Le grand coup de froid hivernal annoncé pour les prochains jours se fait déjà sentir, et l’on marche sous la bruine en humant les odeurs de thym et de terre, un œil sur le ciel gris, un autre sur les plaques dorées des girolles. Ça crépite, ça s’agite dans les arbres. La grande inquiétude de la rentrée s’est apaisée, les nœuds dans le ventre et la tête dénoués.

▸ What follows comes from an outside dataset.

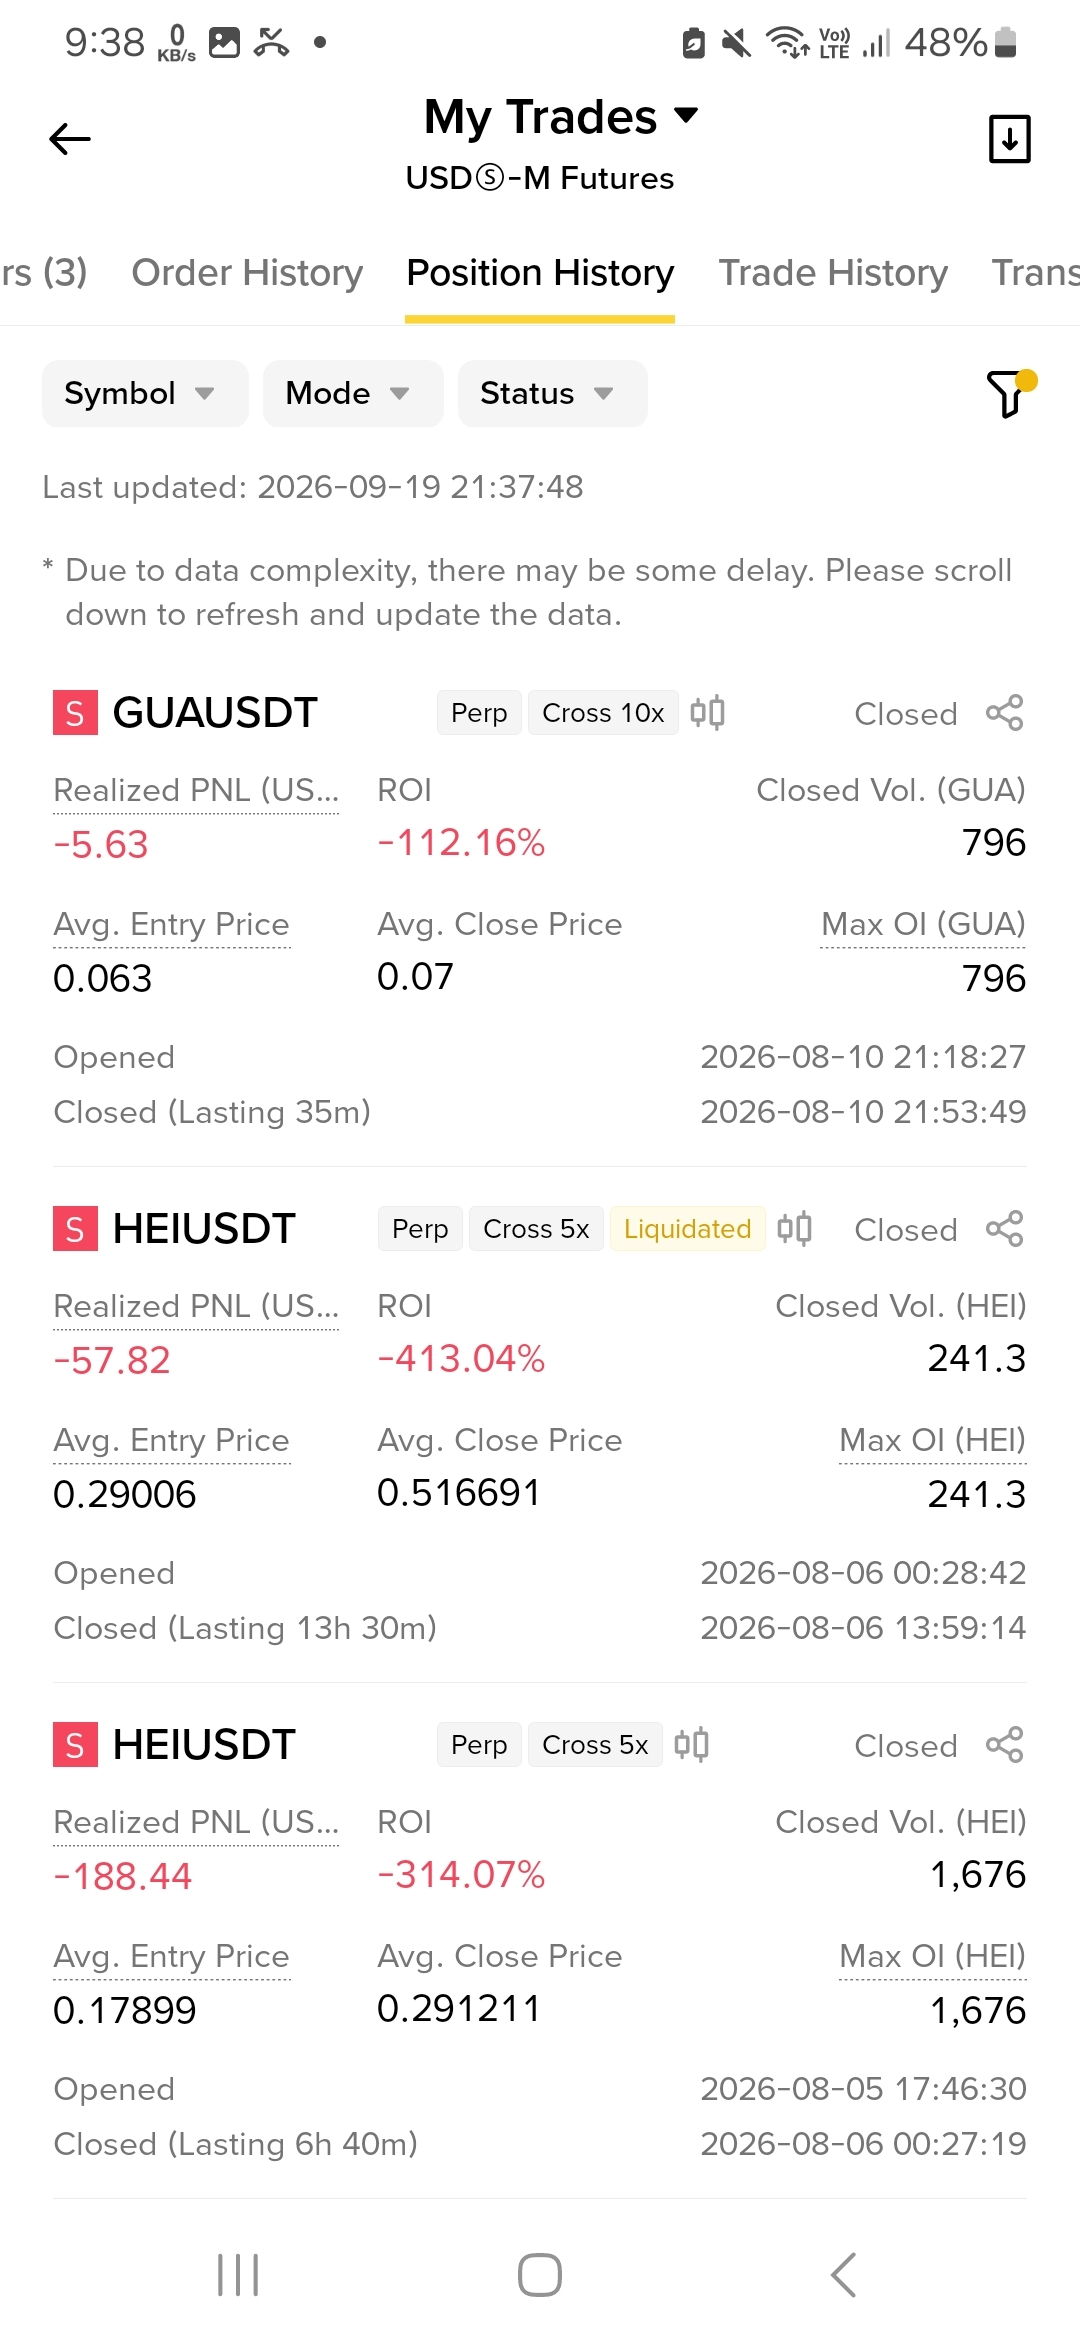Share the HEIUSDT position with -188.44 PNL
1080x2340 pixels.
pyautogui.click(x=1004, y=1745)
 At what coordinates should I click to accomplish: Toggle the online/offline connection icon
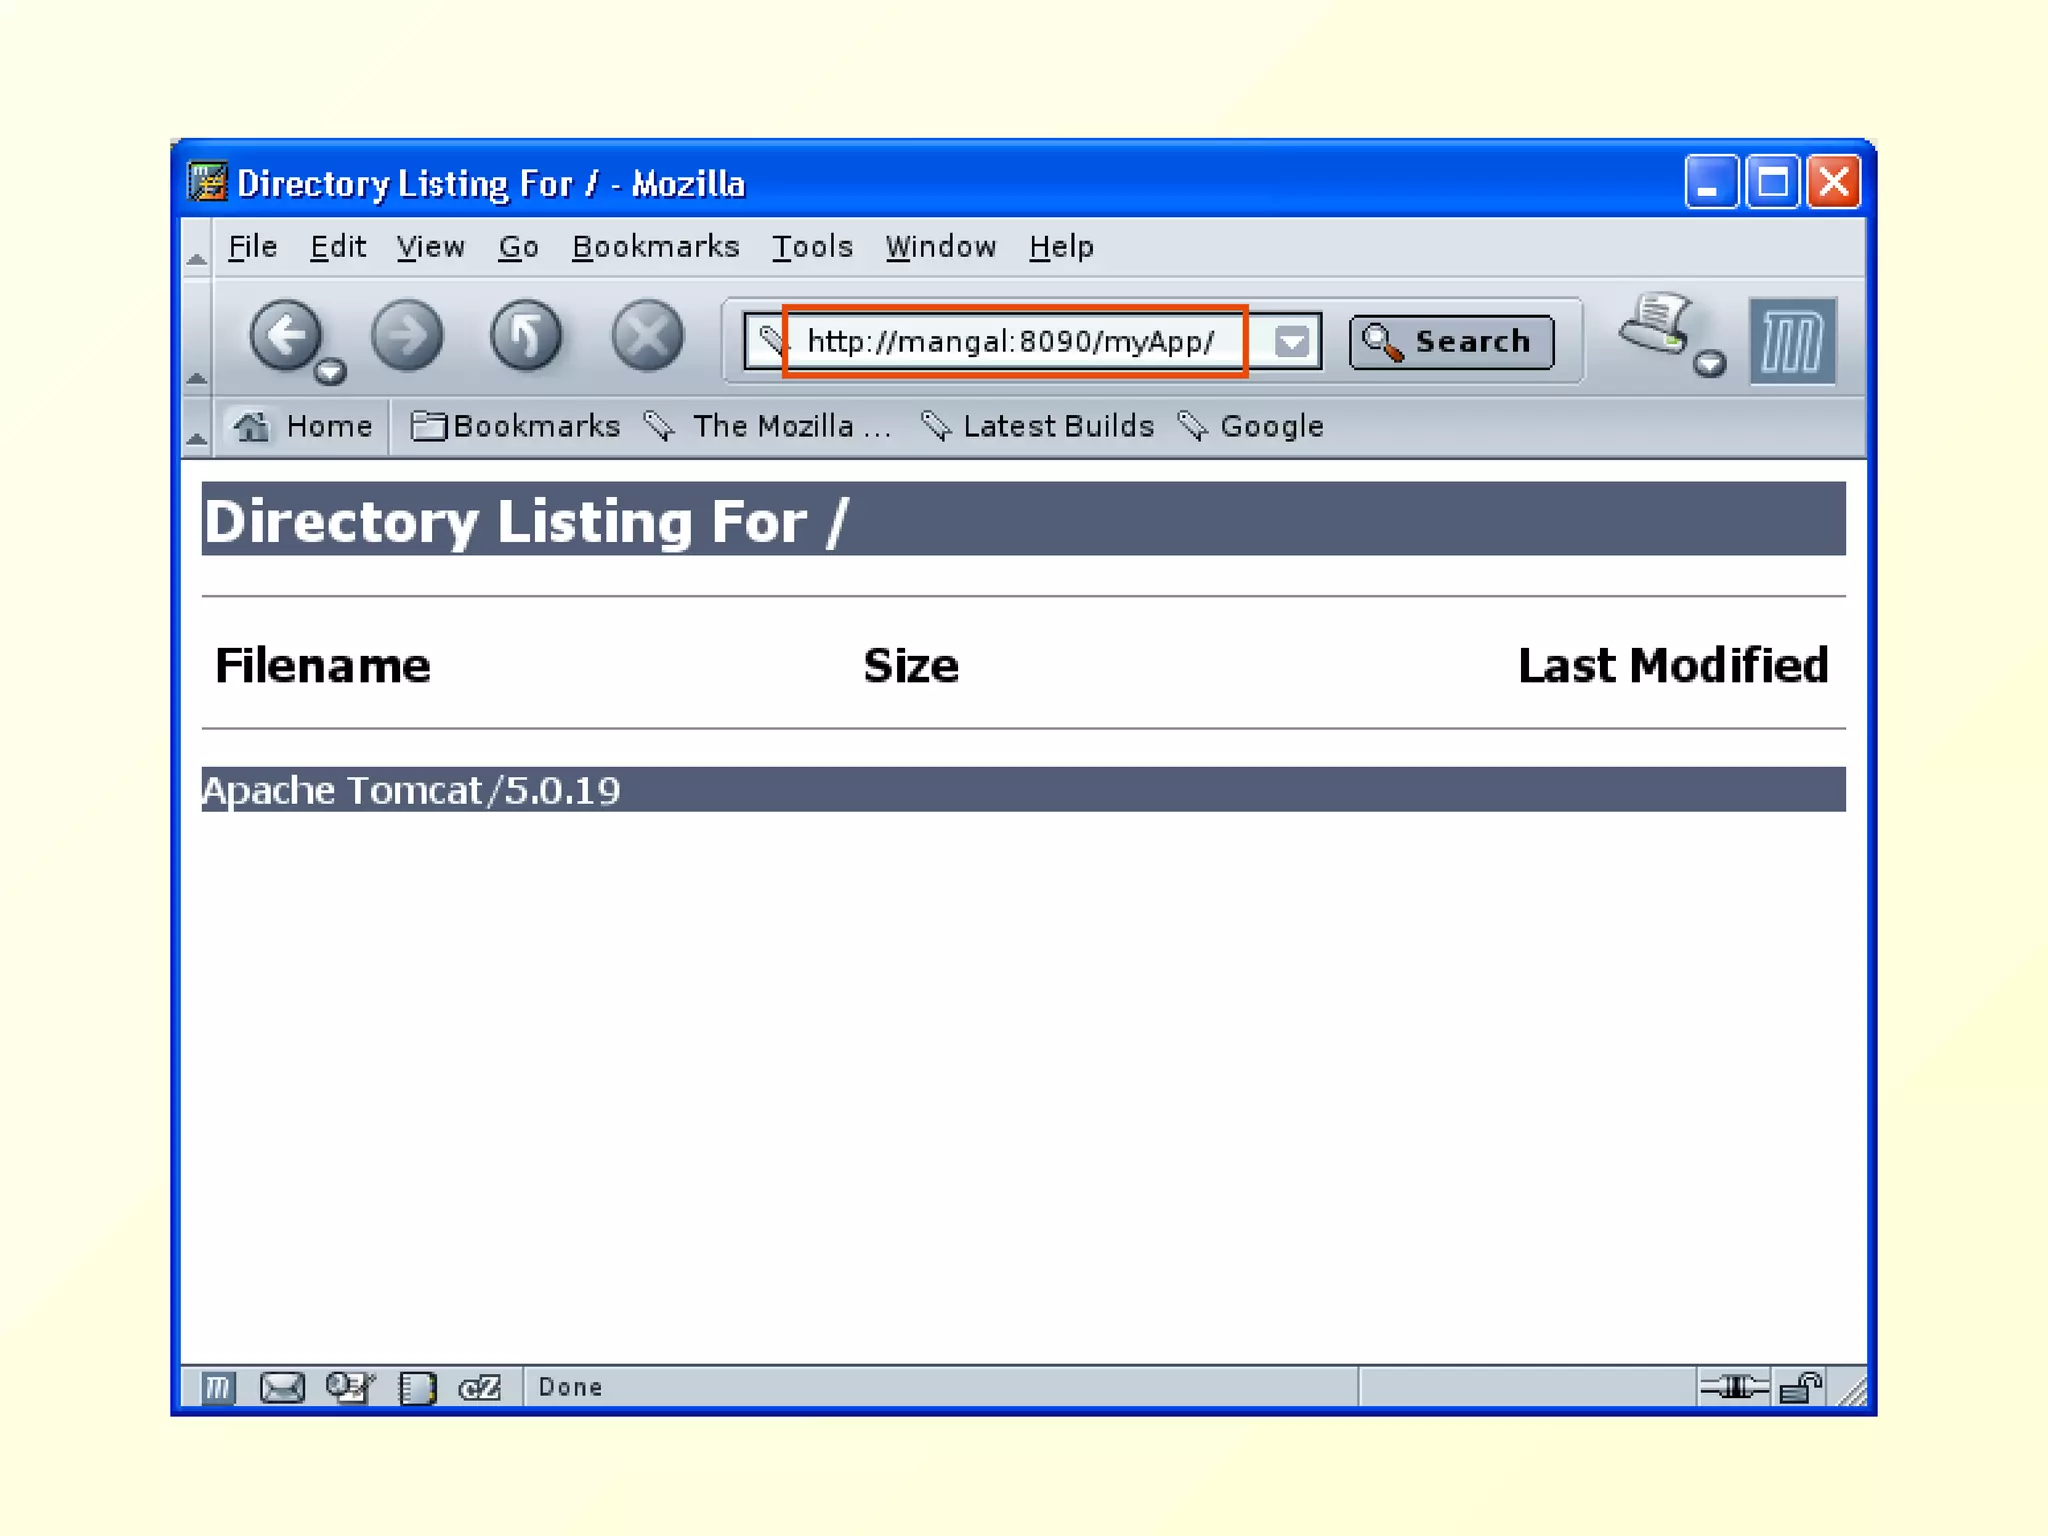coord(1733,1387)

Je sais qu’il faut, dans ces cas-là, savourer autant que faire se peut la quiétude, parce qu’elle est passagère, alors que c’est l’anxiété qui dure, elle qui aura in fine le dernier mot.

L’anxiété, il suffit pour la réveiller d’un signe ou d’une absence de signes, d’un message non lu, d’une lettre qui n’arrive pas : l’instant d’après la revoilà, avec ses redites, ses ressassements.

Je ne sais pas si ces marches quotidiennes dont je ne pourrais sans doute pas plus me passer que les chiens et pendant lesquelles il m’arrive de plus en plus souvent de ne plus souffler mot (attentif pourtant à toutes les perceptions, pas distrait pour autant comme cela m’arrive en général lorsque je n’écris pas), sont une façon de fuir l’anxiété. Je les vois plutôt comme une respiration. Anxieux ou non, il faut bien respirer. Je me sens comme un vaste poumon qui, partant de ma chambre, s’étend jusqu’au nant, englobe le passage des impatientes et l’allée des aulnes et s’emplit de tout cet air si divinement parfumé de la forêt et du torrent, puis qui très doucement se contracte, ramenant tout cela en lui, s’en nourrissant. Ma promenade me nourrit, même si je ne me baisse pas pour ramasser les girolles ou cette belle coulemelle en baguette de tambour qui m’arrête un instant.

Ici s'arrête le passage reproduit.